Utility director Mike Fruth said he, too, was surprised at the difference in price for chlorine based on what the city had been paying.

Fruth, also fairly new to the utility director job, said he’s encouraged the street, wastewater and electric departments to look over their budgets to find savings. He was pleased Fannin caught an over-expenditure in the water department.

Fruth acknowledged it will be hard for the board to decide which company to go with. Brenntag offered the lowest price but had also been overcharging the city for years, Fruth said.

“The fault is ours; it’s not theirs,” he added. “Obviously those people are in the business to make money, and I don’t have a problem with that. But when it’s to the extent it was, yeah – it doesn’t make me feel good about the situation.”

Fruth said as a rule of thumb, the city’s utility departments should be seeking competitive bids on a regular basis for supplies and products.
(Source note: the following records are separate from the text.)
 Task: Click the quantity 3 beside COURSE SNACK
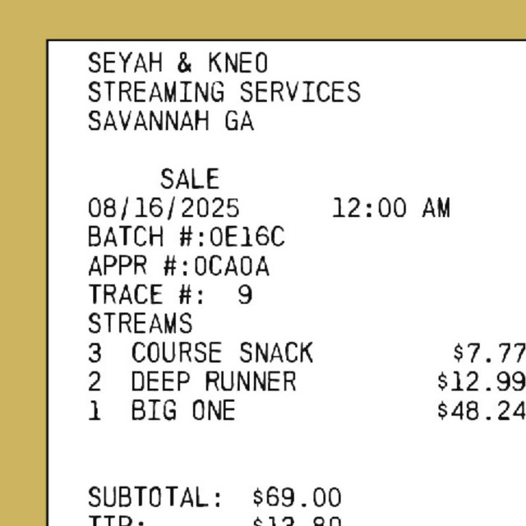[95, 353]
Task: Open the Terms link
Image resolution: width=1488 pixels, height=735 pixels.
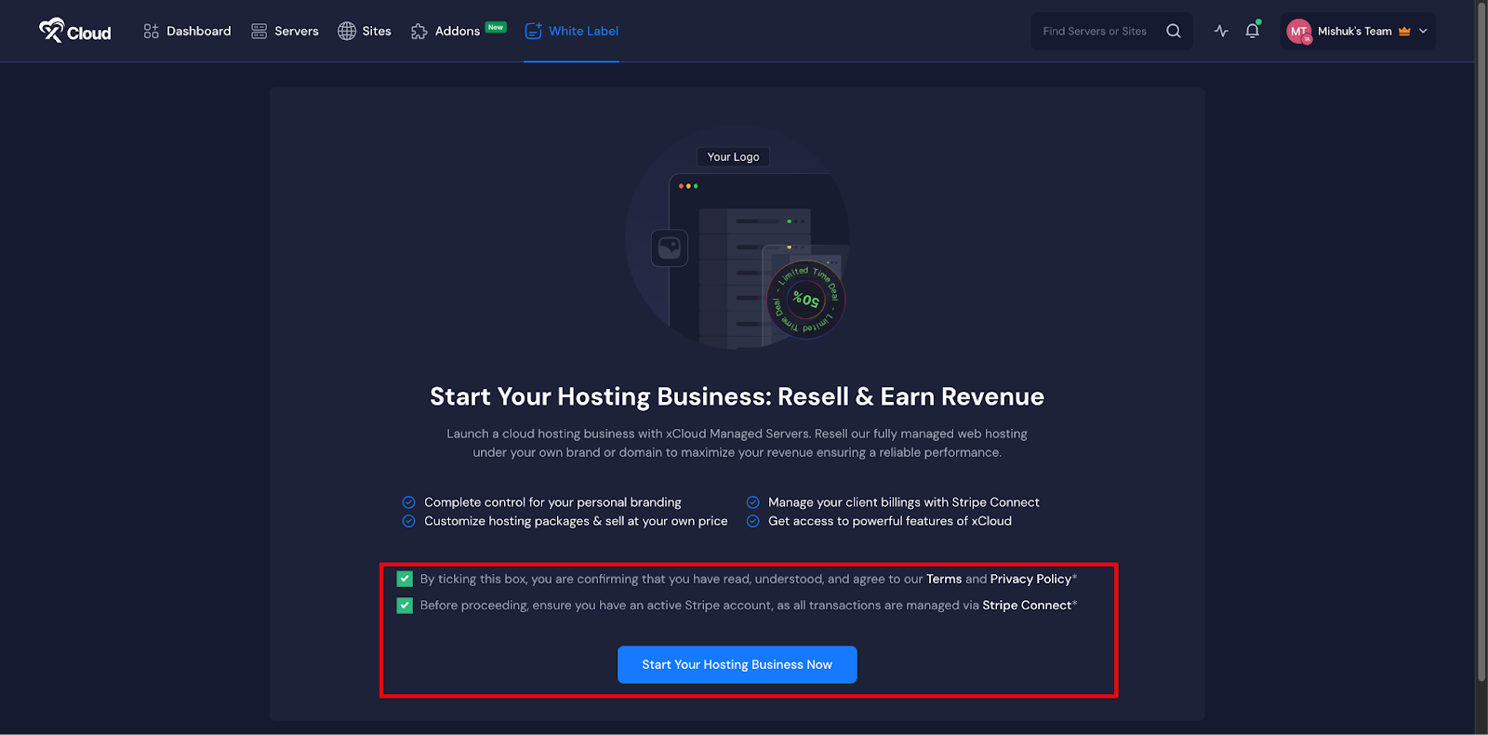Action: pos(943,579)
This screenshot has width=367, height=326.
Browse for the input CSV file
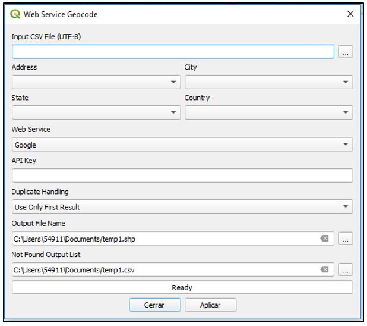(x=345, y=52)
“Oftentimes there are some products and materials that it’s hard to get more than one supplier that does that,” Fruth said. “But where we can, if we have multiple suppliers that supply the same type of product, we want to make sure we’re getting the best price…. Chlorine is chlorine. It’ll be the same quality material and the delivery and types of containers will be just what we’ve been getting. There’s no reduction in service.”